— start SUPPLIED TEXT —

In the first week of June, along with IAVA staff and veteran volunteers, I had the pleasure of participating in IAVA’s recurring advocacy campaign, Storm the Hill. Collectively, we systematically dispersed throughout the halls of Congress to make our voices heard on behalf of post-9/11 veterans. Being an IAVA staff member since January 2016, it may seem fairly ordinary that I would be part of this effort, but in some ways I came to the role with a different perspective. My unique point of view and evolving perspective is what I’d like to share.
First of all, while IAVA primarily represents the post-9/11 generation of veterans, I am of an earlier generation. Entering the U.S. Naval Academy in 1981, I served my country mostly during peacetime, resigning my Navy commission in December 1992 after the short-lived First Gulf War. Though training for potential conflict was a significant part of my Naval Air career, I never actually saw war up close. I did not lose any close friends to a war zone, and, though traumatized by seeing my countrymen in harm’s way during the First Gulf War, I came through those eleven and a half years physically and mentally intact.

— end SUPPLIED TEXT —
— start GIVEN RECORDS —

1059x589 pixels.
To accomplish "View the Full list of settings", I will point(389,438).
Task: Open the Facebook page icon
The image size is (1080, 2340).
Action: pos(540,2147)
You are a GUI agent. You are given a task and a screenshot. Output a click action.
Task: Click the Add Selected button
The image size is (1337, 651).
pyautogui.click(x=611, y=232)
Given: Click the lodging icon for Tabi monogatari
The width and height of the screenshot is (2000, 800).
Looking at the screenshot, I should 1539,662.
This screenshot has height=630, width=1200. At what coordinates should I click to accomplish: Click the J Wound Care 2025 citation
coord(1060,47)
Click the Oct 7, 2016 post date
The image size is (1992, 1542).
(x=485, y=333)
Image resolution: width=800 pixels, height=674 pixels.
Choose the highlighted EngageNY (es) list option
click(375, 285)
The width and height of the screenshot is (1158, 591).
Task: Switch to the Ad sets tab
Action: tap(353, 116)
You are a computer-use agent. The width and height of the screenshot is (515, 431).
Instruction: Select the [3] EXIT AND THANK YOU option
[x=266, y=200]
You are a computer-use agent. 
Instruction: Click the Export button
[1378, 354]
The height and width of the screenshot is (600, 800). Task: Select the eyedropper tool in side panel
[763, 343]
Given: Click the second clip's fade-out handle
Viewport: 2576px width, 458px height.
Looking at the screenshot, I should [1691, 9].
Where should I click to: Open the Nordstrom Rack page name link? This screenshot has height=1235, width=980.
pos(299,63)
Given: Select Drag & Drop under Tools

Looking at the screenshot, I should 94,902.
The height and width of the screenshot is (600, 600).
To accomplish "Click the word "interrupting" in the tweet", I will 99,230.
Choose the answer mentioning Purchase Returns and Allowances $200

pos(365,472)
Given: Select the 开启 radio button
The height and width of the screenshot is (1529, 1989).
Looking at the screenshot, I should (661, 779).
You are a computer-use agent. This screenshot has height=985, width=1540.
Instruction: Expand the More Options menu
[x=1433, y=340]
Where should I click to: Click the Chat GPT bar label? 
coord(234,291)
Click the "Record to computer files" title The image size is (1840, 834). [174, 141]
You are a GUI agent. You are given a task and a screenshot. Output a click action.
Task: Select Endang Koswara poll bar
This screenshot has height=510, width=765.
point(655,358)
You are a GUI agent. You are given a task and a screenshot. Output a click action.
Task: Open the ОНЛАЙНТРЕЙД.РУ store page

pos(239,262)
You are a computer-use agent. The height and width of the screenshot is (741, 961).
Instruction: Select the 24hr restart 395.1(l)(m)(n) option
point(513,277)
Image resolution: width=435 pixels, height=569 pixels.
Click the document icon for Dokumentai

— end GIVEN RECORDS —

• [GOAL]
Please carry on the essay about Storm the Hill, picking up right after its last sentence. The material above has no part in this.

• [THE REPLY]
That is my distinct and privileged vantage point.
Now I find myself working at IAVA as Associate Director, Development Operations. In my work, I witness daily the pain and struggles of America’s newest generation of veterans. Our soldiers come back from deployments with PTSD, TBI, MST, and a whole host of other physical and emotional scars. War is hell.
Academically, I understand the range of issues specific to post-9/11 veterans, and I’m proud to work in the largest veteran service organization representing post-9/11 vets. IAVA is constantly advocating for veterans so that they’re not forgotten… so that government funding doesn’t get cut from existing programs they need… so that service-connected health issues are addressed in a timelier manner than in the past (i.e. Vietnam/Agent Orange}. My colleagues and I have a significant impact on the plight of today’s veterans every day.
All in all, I would say I’m fairly enlightened on veteran issues.
After my experience with Storm the Hill though, I can honestly say my perspective has evolved. While working so closely with IAVA’s extraordinary legislative and research staff and advocating alongside passionate volunteer veterans, the shared experience gave me a new clarity that I didn’t have before.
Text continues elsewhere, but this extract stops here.